Tasks to complete:
- 1) Reproduce the part of the Server retention policy passage starting with "In Server versions" and going on through "Postgres and Mongo.".
- 2) For the Server retention policy passage, mark each statement yes or no and quote the words that decide it: (a) before version 4.3, customers could set lifecycle policies for their object storage S3 buckets; (b) starting from version 4.3, retention policies can be set up for Postgres only; (c) the first step sets a retention period for Mongo.

In Server versions prior to 4.3, customers were able to set lifecycle policies for their object storage S3 buckets. However, there were some limitations where customers were unable to clean up the action-logs/ and circle-workflows-configuration/ directories because there was no supported method to clean up data in Postgres and Mongo.

Starting from version 4.3, customers can now set up retention policies for both Mongo and Postgres to clean up data older than n days. The following sections outline the step-by-step process for implementing these retention policies in a Server 4.3+ environment.

Step 1: Setting a Retention Period for Postgres

  1. Connect to a REPL session in one of the frontend pods by running the following commands:

    kubectl exec -it <frontend-xxx> -- /bin/bash
    

    Then, connect to the REPL:

    lein repl :connect 6005
    
  2. Once connected, the current setting can be verified using the following command:

    (circle.http.api.admin-commands/get-setting :wfc-workflow-deletion-retention-period)

Raw data:

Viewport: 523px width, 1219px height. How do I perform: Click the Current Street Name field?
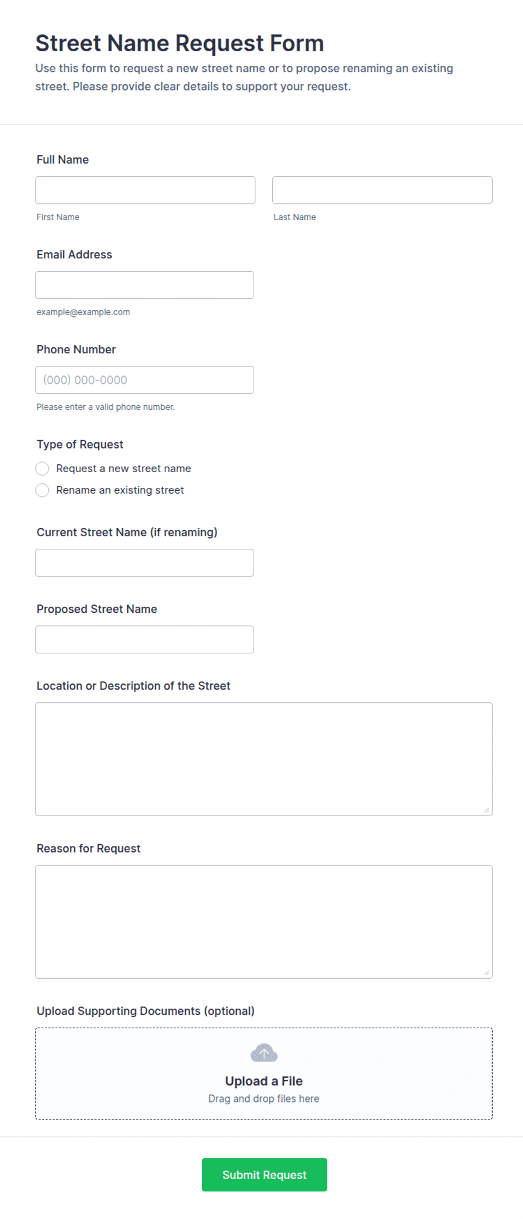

Answers per task:
- 1)
In Server versions prior to 4.3, customers were able to set lifecycle policies for their object storage S3 buckets. However, there were some limitations where customers were unable to clean up the action-logs/ and circle-workflows-configuration/ directories because there was no supported method to clean up data in Postgres and Mongo.

- 2)
(a) Yes: "In Server versions prior to 4.3, customers were able to set lifecycle policies for their object storage S3 buckets."
(b) No: "customers can now set up retention policies for both Mongo and Postgres"
(c) No: "Step 1: Setting a Retention Period for Postgres"